Il tantrismo - o meglio alcune correnti tantriche - considera l'esperienza del piacere sessuale capace di trasfigurare la realtà; più esattamente, di indurre uno stato dell'essere diverso dai consueti che, riversato nella vita corrente, permette di viverla in maniera inimmaginabilmente autentica e piena. Non sfugge allora l'analogia essenziale che lega questa esperienza all'esperienza del piacere estetico; essa risalta non solo tipologicamente, ma storicamente: non è infatti un caso che la più approfondita ricerca indiana in campo estetico sia stata compiuta nel Kashmir medievale, cioè nell'ambiente dove sono fiorite alcune delle principali correnti tantriche e talora sia stata sviluppata da parte degli stessi pensatori. Preparata da quasi un millennio di riflessione, essa approda con Abhinavagupta  (XI secolo d.C.) ai risultati più maturi, sorprendenti per penetrazione e attualità.

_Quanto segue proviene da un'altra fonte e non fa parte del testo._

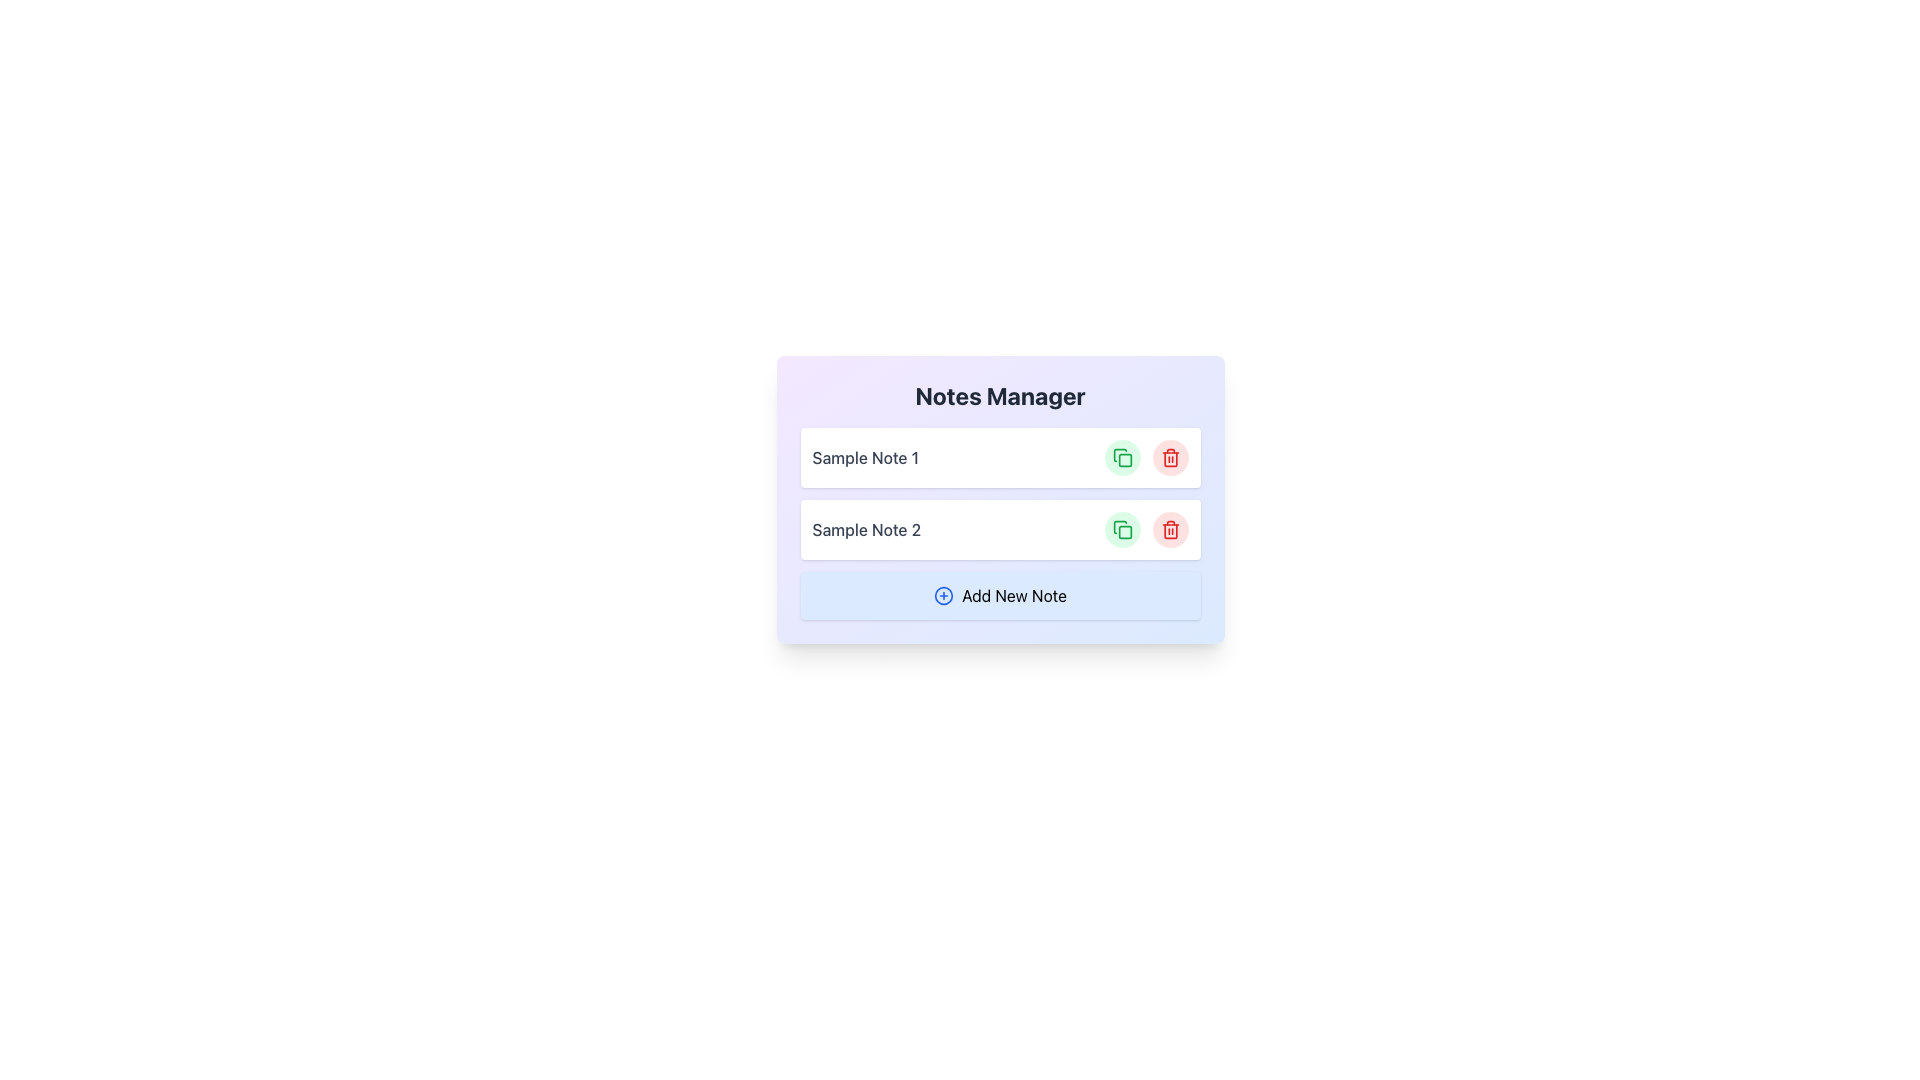  What do you see at coordinates (1000, 528) in the screenshot?
I see `to select the note labeled 'Sample Note 2' in the card containing action buttons` at bounding box center [1000, 528].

Il piacere suscitato dalla bellezza, infatti, non appartiene per Abhinavagupta all'immagine o al testo (l'India si è interessata soprattutto di estetica letteraria), ma appartiene al soggetto. Favorito, non causato dall'opera d'arte, è uno stato fuori dell'ordinario e prossimo a quello mistico, ossia, in termini indiani, alla liberazione: in esso i confini dell'esperienza comune sono temporaneamente sospesi, il tempo si ferma, lo spazio si annulla, la causalità, soprattutto, si dissolve. Scompaiono, in altre parole, le condizioni altrimenti ineludibili che rendono l'esperienza umana limitata e dolorosa, perché incarcerano nella concatenazione di fatti e aspetti oggettivi (oggi diremmo) sulla quale non appare possibile influire e dalla quale ci si sente inesorabilmente determinati.

 
Grazie al piacere della bellezza si accede invece a una condizione di contemplazione pura e di assoluta libertà chiamata in sanscrito rasa, letteralmente succo, poi per traslato gusto, essenza, essenza dei sentimenti e infine esperienza estetica. Questa condizione è l'unica capace di prefigurare lo stato di unità con il tutto promesso all'uomo al termine del suo itinerario di conoscenza, annullando la situazione di separatezza dagli altri, dal mondo, che è fra le cause fondamentali di sofferenza.

In termini indiani, dunque, l'esperienza estetica sospende la ruota dolorosa delle rinascite; in termini occidentali questo significa sospendere la ripetitività ossessionante e insensata del quotidiano, cancellare lo squallore angoscioso delle immagini che sembrano circondarci.
Per quanto transitoria - possiamo anche aggiungere - questa condizione è di conseguenza l'unica in grado di trasfigurare la vita: come afferma con semplicità all'apparenza ingenua, ma con evidenza assoluta l'anonima strofetta di un'antologia classica famosissima:

 "Gloria a Voce che, quasi / sorridesse sempre, deposta l'impronta / sul loto del volto del poeta / mostra un mondo diverso per davvero"

Voce, in sanscrito Vani, è uno dei nomi di Sarasvati, la dea della letteratura e della musica che, con la coerenza interiore caratteristica del mito, la civiltà indiana ha voluto sposa del Dio creatore Brahma. Anche sul piano estetico dunque, come su quello erotico, per l'India antica il piacere rinnova la creazione.